#### Data provided

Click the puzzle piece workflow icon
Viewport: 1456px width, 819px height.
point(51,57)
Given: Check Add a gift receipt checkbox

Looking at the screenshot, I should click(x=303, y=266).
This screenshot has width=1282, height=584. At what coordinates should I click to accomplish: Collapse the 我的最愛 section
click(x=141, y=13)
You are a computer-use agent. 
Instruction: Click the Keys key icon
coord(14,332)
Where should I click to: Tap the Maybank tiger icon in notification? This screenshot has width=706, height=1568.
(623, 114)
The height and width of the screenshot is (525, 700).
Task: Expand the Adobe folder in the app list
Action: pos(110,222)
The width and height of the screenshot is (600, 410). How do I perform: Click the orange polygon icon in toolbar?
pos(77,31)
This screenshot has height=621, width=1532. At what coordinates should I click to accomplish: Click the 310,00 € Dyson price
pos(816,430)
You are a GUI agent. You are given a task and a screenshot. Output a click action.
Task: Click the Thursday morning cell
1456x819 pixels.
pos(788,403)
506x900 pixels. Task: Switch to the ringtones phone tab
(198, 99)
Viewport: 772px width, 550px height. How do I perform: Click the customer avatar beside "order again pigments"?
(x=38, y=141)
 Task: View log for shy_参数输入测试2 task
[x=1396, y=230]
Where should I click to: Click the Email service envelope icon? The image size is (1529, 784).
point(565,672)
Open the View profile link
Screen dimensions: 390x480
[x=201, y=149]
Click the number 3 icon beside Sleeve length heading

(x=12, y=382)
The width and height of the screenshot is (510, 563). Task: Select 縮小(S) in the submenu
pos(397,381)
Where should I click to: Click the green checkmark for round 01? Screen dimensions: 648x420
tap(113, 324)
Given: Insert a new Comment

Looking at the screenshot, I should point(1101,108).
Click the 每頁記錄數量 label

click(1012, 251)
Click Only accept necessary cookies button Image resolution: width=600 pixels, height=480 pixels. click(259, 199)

########

About this exercise | Each line from the one with "Given: Insert a new Comment" through the end of the entries above must be set down exactly, both end lines included, and no other line may appear.

Solution |
Given: Insert a new Comment

Looking at the screenshot, I should point(1101,108).
Click the 每頁記錄數量 label

click(1012, 251)
Click Only accept necessary cookies button Image resolution: width=600 pixels, height=480 pixels. click(259, 199)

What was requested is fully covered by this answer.